## Exercise instructions
Find the lines in the records that carry the word "toolbar". Copy each one.
• • • • • • •
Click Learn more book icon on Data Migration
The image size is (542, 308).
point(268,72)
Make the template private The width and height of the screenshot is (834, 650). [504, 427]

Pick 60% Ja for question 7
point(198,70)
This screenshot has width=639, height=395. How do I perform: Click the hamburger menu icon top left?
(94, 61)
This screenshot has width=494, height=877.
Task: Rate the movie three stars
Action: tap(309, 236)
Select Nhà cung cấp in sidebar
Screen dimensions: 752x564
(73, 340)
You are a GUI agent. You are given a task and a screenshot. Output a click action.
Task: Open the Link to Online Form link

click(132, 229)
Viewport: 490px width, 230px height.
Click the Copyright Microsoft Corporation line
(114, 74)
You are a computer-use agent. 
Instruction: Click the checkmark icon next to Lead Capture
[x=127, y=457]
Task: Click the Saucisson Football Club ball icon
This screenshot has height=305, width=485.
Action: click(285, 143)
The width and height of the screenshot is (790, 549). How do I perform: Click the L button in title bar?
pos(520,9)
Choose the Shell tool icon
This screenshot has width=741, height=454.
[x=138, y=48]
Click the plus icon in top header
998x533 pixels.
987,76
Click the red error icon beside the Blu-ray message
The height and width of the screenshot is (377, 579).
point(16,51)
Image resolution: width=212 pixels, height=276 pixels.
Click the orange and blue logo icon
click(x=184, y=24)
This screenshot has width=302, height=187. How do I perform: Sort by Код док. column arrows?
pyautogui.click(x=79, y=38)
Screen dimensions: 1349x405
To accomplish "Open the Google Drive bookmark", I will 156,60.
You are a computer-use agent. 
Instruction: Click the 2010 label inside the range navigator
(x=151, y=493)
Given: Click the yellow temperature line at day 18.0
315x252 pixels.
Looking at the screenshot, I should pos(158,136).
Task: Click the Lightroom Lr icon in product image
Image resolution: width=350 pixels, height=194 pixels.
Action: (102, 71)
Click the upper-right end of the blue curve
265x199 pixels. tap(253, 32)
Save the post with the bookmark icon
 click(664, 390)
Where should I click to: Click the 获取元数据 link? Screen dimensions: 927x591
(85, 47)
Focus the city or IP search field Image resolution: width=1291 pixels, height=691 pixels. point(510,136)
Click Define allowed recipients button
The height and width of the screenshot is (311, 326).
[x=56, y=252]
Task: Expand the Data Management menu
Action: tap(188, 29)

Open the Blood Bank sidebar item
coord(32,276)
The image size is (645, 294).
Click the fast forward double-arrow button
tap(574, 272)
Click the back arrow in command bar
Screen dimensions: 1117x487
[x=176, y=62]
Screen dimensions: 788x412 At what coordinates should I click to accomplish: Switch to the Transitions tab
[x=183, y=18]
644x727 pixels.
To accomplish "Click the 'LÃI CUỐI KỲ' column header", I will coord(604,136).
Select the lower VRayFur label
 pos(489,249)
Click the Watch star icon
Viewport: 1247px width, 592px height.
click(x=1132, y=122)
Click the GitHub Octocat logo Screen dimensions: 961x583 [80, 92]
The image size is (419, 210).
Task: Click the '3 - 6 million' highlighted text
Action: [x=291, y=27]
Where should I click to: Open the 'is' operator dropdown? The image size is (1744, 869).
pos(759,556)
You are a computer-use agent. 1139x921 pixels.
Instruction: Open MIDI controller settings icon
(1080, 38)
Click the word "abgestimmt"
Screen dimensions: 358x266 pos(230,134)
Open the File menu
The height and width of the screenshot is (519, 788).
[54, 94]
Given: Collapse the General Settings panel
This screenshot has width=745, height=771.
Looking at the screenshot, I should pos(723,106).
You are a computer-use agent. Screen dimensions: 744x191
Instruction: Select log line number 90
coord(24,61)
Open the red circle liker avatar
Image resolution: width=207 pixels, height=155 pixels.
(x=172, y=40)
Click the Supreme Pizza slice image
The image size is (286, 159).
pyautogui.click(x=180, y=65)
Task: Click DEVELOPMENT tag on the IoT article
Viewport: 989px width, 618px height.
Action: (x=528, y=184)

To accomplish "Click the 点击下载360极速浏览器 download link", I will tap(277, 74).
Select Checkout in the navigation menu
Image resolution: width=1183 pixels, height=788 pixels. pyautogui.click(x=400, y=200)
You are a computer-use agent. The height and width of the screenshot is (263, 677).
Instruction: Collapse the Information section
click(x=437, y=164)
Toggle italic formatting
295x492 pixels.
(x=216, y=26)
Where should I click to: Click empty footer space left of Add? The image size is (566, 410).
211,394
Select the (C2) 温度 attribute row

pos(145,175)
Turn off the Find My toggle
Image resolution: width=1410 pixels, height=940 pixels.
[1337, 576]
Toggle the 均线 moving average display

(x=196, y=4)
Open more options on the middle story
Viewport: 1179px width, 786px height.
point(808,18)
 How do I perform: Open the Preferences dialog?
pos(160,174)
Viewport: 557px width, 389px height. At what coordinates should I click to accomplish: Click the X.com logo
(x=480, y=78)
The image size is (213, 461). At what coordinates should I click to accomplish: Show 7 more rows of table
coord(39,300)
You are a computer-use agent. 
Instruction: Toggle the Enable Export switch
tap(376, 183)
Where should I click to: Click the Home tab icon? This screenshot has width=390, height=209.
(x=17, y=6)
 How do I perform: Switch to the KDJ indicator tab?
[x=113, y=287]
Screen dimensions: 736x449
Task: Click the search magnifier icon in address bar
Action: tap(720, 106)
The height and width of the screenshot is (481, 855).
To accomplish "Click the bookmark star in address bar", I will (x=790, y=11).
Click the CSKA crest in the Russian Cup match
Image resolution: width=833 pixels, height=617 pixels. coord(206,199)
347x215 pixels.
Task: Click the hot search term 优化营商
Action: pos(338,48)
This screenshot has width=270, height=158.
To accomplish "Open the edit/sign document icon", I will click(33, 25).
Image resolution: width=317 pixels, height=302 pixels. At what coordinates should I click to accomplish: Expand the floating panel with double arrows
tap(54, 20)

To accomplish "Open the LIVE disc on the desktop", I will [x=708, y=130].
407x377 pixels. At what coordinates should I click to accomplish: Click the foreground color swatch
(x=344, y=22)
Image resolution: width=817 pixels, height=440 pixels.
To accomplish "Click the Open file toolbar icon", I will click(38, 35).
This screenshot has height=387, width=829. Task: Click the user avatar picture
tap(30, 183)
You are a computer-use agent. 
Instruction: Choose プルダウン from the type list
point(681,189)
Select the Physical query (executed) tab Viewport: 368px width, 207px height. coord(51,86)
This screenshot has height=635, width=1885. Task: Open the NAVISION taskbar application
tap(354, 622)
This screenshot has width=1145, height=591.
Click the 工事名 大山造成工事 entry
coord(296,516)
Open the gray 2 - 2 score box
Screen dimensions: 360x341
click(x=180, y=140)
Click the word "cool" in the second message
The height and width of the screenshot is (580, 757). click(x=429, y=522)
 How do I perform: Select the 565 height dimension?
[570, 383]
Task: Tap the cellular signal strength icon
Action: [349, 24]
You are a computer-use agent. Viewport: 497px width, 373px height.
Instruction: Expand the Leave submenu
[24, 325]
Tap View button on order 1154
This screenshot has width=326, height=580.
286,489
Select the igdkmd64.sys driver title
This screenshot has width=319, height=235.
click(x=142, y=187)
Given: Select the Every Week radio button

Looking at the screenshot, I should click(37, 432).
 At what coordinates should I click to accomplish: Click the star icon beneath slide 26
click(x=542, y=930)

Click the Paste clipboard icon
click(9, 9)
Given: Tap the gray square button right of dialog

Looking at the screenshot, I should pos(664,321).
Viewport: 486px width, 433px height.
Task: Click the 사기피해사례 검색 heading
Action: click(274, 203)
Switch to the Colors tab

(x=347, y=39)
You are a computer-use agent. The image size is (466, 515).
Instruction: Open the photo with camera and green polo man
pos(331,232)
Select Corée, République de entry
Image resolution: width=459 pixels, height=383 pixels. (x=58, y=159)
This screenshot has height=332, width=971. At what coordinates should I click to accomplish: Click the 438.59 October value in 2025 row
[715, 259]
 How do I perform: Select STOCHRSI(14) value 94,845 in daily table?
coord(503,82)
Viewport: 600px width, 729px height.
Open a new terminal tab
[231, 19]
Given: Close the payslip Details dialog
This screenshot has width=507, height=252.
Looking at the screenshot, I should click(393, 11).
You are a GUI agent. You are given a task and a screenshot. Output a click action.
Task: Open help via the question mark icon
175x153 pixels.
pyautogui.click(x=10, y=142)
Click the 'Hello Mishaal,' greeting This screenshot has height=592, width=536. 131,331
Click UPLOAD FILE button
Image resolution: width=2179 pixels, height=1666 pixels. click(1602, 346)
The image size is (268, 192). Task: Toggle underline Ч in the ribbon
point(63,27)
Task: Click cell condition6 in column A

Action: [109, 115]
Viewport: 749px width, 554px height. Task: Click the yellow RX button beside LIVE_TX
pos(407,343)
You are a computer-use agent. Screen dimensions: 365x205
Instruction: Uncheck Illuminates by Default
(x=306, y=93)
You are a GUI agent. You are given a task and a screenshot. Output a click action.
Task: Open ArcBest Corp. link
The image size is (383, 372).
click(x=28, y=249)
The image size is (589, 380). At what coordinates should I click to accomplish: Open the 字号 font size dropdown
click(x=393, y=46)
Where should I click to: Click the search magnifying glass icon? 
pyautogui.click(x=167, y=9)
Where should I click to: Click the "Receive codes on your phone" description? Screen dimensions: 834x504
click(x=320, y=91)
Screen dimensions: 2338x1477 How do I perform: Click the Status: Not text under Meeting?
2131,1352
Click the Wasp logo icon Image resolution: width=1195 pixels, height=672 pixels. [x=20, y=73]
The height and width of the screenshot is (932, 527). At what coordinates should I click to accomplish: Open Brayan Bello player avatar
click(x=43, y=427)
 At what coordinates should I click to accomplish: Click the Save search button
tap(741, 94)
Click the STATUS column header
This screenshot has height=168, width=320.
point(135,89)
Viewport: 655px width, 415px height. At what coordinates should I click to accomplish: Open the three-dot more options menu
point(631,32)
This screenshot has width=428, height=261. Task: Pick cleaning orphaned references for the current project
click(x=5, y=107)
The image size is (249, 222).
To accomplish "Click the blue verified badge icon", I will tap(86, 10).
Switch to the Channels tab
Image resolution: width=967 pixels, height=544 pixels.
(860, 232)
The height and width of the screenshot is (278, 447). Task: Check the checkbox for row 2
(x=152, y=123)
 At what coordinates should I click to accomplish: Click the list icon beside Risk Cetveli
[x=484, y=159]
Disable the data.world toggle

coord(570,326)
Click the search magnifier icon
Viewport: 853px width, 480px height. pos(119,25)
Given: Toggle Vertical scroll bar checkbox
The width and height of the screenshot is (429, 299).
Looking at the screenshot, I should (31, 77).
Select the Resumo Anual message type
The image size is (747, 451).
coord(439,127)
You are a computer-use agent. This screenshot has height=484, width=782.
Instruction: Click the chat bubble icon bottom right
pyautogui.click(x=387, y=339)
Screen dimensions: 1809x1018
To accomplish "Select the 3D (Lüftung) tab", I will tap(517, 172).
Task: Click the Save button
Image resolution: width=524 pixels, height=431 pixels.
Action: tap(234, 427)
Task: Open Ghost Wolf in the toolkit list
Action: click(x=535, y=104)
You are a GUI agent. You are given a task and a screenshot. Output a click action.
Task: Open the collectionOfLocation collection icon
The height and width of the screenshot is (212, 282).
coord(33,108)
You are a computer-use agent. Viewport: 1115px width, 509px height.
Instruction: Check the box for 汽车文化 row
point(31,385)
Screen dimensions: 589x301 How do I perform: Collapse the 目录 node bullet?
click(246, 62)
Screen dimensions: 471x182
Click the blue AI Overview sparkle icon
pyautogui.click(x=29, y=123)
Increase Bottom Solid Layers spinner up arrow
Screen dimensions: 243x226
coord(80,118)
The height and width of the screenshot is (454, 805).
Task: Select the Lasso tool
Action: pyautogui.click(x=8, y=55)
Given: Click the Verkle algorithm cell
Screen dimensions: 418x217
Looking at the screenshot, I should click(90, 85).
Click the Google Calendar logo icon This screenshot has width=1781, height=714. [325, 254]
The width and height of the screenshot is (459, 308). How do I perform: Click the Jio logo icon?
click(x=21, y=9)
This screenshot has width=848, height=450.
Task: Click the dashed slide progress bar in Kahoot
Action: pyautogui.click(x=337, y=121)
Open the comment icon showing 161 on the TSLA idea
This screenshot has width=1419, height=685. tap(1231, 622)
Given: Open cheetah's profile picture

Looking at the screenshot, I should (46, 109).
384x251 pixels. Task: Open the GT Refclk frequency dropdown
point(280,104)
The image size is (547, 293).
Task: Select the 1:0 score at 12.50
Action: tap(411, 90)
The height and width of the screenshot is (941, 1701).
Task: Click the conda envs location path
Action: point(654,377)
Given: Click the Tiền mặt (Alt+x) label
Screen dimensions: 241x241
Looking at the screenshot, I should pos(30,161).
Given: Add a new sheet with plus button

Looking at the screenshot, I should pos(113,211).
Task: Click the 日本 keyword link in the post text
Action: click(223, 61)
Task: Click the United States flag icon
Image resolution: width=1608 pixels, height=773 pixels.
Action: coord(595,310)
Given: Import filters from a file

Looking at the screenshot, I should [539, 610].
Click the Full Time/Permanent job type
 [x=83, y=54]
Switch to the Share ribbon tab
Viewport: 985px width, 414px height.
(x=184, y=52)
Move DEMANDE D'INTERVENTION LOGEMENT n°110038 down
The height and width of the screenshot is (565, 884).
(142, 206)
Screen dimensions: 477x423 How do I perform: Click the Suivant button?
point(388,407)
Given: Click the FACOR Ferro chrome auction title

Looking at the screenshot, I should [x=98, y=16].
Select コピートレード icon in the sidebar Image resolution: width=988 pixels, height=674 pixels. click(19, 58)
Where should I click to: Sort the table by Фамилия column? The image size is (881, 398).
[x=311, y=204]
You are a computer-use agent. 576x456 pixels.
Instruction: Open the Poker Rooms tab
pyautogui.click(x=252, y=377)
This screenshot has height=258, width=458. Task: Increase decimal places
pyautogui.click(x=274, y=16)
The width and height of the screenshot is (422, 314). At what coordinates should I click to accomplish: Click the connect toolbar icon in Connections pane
• • • • • • •
## The answer
To accomplish "Click the Open file toolbar icon", I will click(38, 35).
The width and height of the screenshot is (422, 314). At what coordinates should I click to accomplish: Click the connect toolbar icon in Connections pane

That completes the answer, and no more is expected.